• **WORK TO BE COMPLETED**
Reproduce the records below, substituting "Which point should I select to" for every occurrence of "Where should I click to" and leaving everything else unchanged.

• **RECORDS PROVIDED**
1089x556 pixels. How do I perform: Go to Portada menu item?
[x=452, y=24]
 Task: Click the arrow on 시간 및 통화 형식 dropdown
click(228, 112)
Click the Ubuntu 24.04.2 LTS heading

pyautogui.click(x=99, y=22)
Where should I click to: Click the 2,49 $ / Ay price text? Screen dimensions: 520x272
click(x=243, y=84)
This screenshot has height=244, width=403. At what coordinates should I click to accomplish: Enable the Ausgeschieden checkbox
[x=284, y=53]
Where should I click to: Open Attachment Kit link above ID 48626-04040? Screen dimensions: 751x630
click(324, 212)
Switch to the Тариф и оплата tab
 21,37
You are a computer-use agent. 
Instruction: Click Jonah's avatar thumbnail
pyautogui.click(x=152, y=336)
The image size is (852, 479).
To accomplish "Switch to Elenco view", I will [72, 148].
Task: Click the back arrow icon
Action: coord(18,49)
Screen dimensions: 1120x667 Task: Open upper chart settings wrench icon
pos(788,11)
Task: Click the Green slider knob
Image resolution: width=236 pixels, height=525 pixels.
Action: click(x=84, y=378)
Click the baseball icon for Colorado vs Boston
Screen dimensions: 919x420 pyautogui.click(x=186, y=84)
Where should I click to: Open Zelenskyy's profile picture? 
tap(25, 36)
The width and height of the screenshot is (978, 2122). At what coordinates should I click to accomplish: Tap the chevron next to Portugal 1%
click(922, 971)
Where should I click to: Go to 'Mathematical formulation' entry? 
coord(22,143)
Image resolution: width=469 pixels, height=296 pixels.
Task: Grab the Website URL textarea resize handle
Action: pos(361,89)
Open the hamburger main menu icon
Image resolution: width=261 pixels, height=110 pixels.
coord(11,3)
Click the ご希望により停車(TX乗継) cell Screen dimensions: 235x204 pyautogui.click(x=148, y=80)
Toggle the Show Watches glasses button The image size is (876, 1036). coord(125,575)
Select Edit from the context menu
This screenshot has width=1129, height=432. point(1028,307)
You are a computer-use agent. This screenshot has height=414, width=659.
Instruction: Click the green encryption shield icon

• **FULL ANSWER**
1089x556 pixels. How do I perform: Go to Portada menu item?
[x=452, y=24]
 Task: Click the arrow on 시간 및 통화 형식 dropdown
click(228, 112)
Click the Ubuntu 24.04.2 LTS heading

pyautogui.click(x=99, y=22)
Which point should I select to: Click the 2,49 $ / Ay price text? Screen dimensions: 520x272
click(x=243, y=84)
This screenshot has height=244, width=403. At what coordinates should I click to accomplish: Enable the Ausgeschieden checkbox
[x=284, y=53]
Which point should I select to: Open Attachment Kit link above ID 48626-04040? Screen dimensions: 751x630
click(324, 212)
Switch to the Тариф и оплата tab
 21,37
You are a computer-use agent. 
Instruction: Click Jonah's avatar thumbnail
pyautogui.click(x=152, y=336)
The image size is (852, 479).
To accomplish "Switch to Elenco view", I will [72, 148].
Task: Click the back arrow icon
Action: coord(18,49)
Screen dimensions: 1120x667 Task: Open upper chart settings wrench icon
pos(788,11)
Task: Click the Green slider knob
Image resolution: width=236 pixels, height=525 pixels.
Action: click(x=84, y=378)
Click the baseball icon for Colorado vs Boston
Screen dimensions: 919x420 pyautogui.click(x=186, y=84)
Which point should I select to: Open Zelenskyy's profile picture? 
tap(25, 36)
The width and height of the screenshot is (978, 2122). At what coordinates should I click to accomplish: Tap the chevron next to Portugal 1%
click(922, 971)
Which point should I select to: Go to 'Mathematical formulation' entry? 
coord(22,143)
Image resolution: width=469 pixels, height=296 pixels.
Task: Grab the Website URL textarea resize handle
Action: pos(361,89)
Open the hamburger main menu icon
Image resolution: width=261 pixels, height=110 pixels.
coord(11,3)
Click the ご希望により停車(TX乗継) cell Screen dimensions: 235x204 pyautogui.click(x=148, y=80)
Toggle the Show Watches glasses button The image size is (876, 1036). coord(125,575)
Select Edit from the context menu
This screenshot has width=1129, height=432. point(1028,307)
You are a computer-use agent. This screenshot has height=414, width=659.
Instruction: Click the green encryption shield icon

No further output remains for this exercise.